For all natural n > N it is true that d(sum(9/10^k) for k from 1 to n, 1) = |1 - sum(9/10^k) for k from 1 to n| = |1/10^n| = 1/10^n < 1/10^N, meaning that for all natural n > N it is true that sum(9/10^k) for k from 1 to n is in B_N, meaning that it is also in U(1).
However, sum(9/10^k) for k from 1 to n is the nth partial sum of the series 9/10+9/100+9/1000+..., which, together with the fact that every such sum is in U(1) for n > N, means that 1 is the limit of the sequence of the partial sums of the series 9/10+9/100+9/1000+..., meaning that 1 is the sum of that series. That means that 0.999... is 1 by definition.

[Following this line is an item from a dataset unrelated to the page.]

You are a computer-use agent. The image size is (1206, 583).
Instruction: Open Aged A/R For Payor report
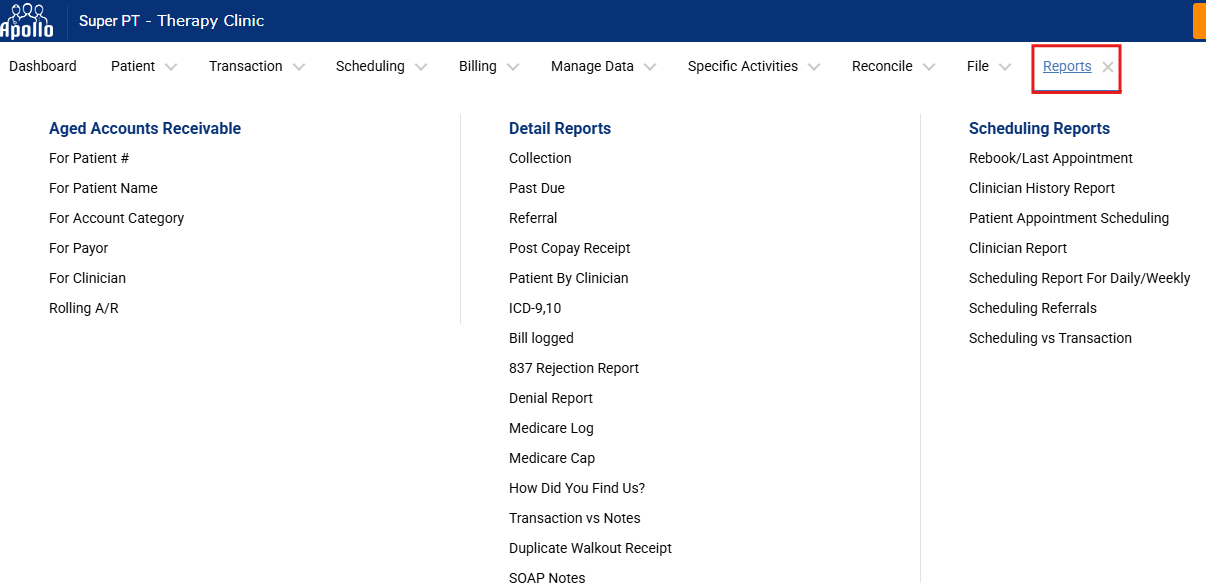pos(79,248)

The ellipses mean infinity. Anything less than infinity and the equation is false. It looks unintuitive because infinity is unintuitive
The ellipses mean infinity
No, it does not. The ellipsis notation is used to denote a repeating pattern. It is not used to denote points that are named 'infinity' in spaces like Aleksandrov compactification and the extended space of real numbers.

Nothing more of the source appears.